Trecho da nota publicada pelo Boi Caprichoso (Reprodução/ Instagram)

Em relação à recepção feita para o coronel Menezes, onde aparece o boi que defende as cores azul e branco nas imagens, a assessoria do Boi-Bumbá Caprichoso informou que não sabia que o bumbá seria levado para uma recepção no aeroporto de Parintins e, segundo o documento, nem o boi e nem o tripa (pessoa que dá vida e movimento ao boi de pano) eram oficiais ou substitutos da associação.

Sobre o ocorrido e sua repercussão em sites de notícias e redes sociais, não sabíamos que o Boi Caprichoso seria levado para uma recepção no aeroporto de Parintins. Ressaltamos, ainda, que nem o boi que foi levado nem o tripa eram os oficiais; nem oficiais nem substitutos. (…) Ainda sobre o ocorrido, deixamos claro que os responsáveis serão autuados, não como retaliação por filiar-se a partidos ou grupos, mas porque os Bumbás devem zelar pela isonomia e equidade de tratamento a todos os cidadãos, inclusive aos representantes do Estado e, em especial, aos trabalhadores da cultura“, ressalta o documento.

Garantido

Assim como o Caprichoso, o Boi Garantido também foi procurado para saber qual seu posicionamento perante as declarações de Menezes.

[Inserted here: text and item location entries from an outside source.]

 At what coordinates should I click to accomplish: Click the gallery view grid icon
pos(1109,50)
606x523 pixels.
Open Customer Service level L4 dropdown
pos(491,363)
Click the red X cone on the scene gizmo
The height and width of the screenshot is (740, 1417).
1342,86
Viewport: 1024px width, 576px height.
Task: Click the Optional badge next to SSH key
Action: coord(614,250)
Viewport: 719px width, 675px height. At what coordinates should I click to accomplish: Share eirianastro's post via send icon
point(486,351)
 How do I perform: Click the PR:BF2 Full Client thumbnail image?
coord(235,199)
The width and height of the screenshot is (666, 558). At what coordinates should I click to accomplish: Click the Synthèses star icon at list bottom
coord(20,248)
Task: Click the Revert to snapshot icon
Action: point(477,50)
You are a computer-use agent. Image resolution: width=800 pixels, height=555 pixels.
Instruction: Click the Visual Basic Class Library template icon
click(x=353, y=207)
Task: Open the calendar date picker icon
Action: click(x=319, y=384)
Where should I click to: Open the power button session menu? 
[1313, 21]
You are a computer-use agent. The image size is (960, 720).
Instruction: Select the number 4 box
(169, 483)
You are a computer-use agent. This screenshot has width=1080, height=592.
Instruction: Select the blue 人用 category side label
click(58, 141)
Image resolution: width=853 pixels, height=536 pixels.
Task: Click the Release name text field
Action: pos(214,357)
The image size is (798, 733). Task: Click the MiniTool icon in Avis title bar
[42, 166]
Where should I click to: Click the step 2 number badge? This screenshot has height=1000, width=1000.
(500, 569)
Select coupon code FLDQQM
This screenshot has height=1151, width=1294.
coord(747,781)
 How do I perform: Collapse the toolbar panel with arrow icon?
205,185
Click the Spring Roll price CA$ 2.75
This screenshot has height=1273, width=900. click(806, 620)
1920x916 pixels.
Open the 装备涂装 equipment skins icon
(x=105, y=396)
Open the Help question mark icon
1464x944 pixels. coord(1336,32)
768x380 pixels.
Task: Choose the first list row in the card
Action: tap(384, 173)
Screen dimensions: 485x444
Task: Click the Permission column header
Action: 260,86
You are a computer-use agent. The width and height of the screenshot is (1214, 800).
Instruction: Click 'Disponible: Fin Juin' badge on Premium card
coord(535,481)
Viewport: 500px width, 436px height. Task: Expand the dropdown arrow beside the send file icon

Em resposta, o boi vermelho e branco respondeu que não dará mais continuidade sobre o assunto e que o posicionamento do bumbá está exposto em nota divulgada na mídia.

A diretoria da Associação Folclórica Boi-Bumbá Garantido (AFBBG) comunica a todos os corpos artísticos, gestores de coletivos, representantes administrativos, associações vinculadas e demais colaboradores, que está TERMINANTEMENTE PROIBIDA a participação do Boi Garantido ou corpos artísticos integrantes da associação folclórica em eventos de natureza político-partidária sem a anuência ou devida autorização por parte da presidência da AFBBG. A insistência será considerada como ato infracionário e terá pronta resposta da diretoria do Boi Garantido“, consta a nota.